At some point we were on a yacht.  I think it was because we were so rich from screwing people over.

January 18, 2010

January 18, 2010

Kevin would not stop hiding the margarine container under his chair.  He would barely acknowledge it was there when I asked him to put it back.

Later, I was living in a town with my family (which was Asian), and John Lithgow lived down the street, but behaved more like his character, Arthur Mitchell.  I snuck into his house, but I can’t remember why, and someone else was there.  Later, I ran home but had gotten food from his house, and when he came to visit my parents I was sure he’d know I’d been there.  Instead he was tearfully happy to see me and talked about how we were all going on a camping trip together.  One of my aunts was Ele Knebel.

January 16, 2010

January 16, 2010

Something about widespread catastrophe, maybe global.  There were huge trucks moving dirt around.
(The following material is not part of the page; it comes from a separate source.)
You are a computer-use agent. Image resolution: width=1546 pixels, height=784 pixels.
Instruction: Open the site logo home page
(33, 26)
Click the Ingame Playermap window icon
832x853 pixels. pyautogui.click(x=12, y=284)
Something about Superheroes, sort of Watchmenesque, in prison.  There were huge tubes of toothpaste in the walls, and they made you feel great.  The people guarding the Superheroes were idiots.
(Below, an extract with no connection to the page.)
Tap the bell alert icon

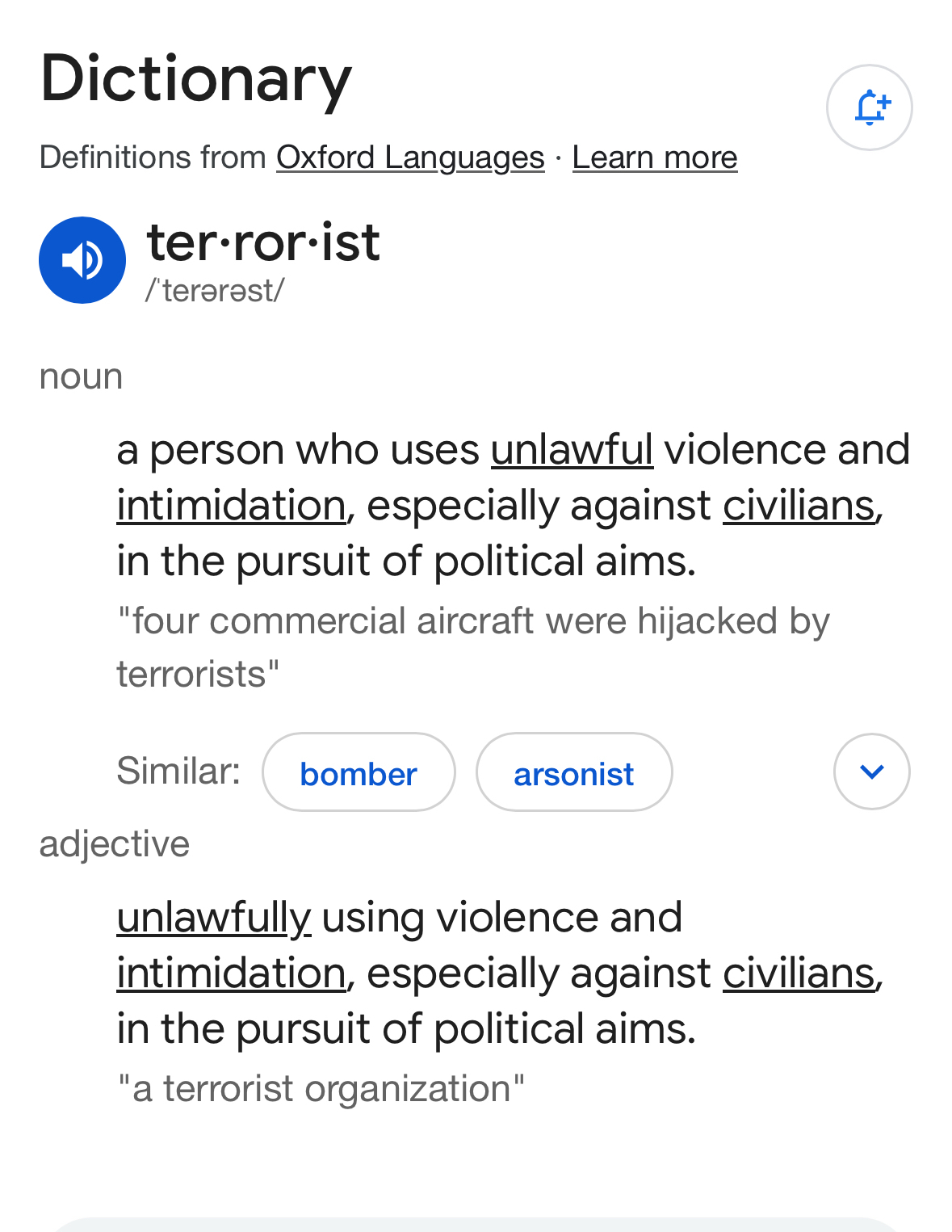point(870,107)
I remember running the ocean, in amongst all the trucks full of dirt.

January 15, 2010

January 15, 2010

My parents live in a house so unfamiliar I am shocked by each room I see because it is so different from what I expected.  Brett’s best friend, who is named Adam but is not Adam, is texting me looking for Stephanie because something is attacking him.  I call Stephanie crying, and she comes over.
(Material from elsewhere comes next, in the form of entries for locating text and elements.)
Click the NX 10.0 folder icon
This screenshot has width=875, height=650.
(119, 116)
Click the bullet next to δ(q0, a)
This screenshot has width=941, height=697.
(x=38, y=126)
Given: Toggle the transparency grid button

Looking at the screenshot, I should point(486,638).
Later, we are watching out one of my parents’ windows and Adam is in a tent in his side yard and there is, I think, a large rabbit trying to kill him.  I ask where Brett is, and she says he has gone camping.  I am very upset by this because he is supposed to be looking after my cat, but Stephanie tells me that he left the cat with Adam.  This is not very reassuring, since Adam is still being attacked by the rabbit.

Later, my dad insists we leave the cat with Adam again so we can go to the movies.  We go through a very frightening snowy path and meet him in his strange shed out back of his house.  Adam turns out to be  a strange Asian kid that crawls and hops instead of walks.  The cat keeps getting out, but he very happily retrieves her.  He seems to like her enough, so I agree to leave her with him.  As soon as we leave the shed, he starts blasting alarms in her ears, and I want to go back to get her, but Dad says she will be fine.

We go to a very strange underground movie theatre, which eventually turns into a mall.  Shops line the sides of the tunnels, with their products hung up on the walls of it, and a counter set up just in front of the wall.  We walked through it for a while, but I was upset about leaving the cat, so I went to look for a Shoppers Drug Mart with Kassia, so that I could buy some liquid eyeliner.  We went up to a counter and I asked for the eyeliner, but it turned out that I had accidentally gone up to a doctor’s office.  They told me the doctor wouldn’t be in for an hour, and I repeated that No, I’m actually looking for eyeliner, nevermind.  Kassia then remembered that we needed immigration papers, and said as much, and we decided we would get them while we were there.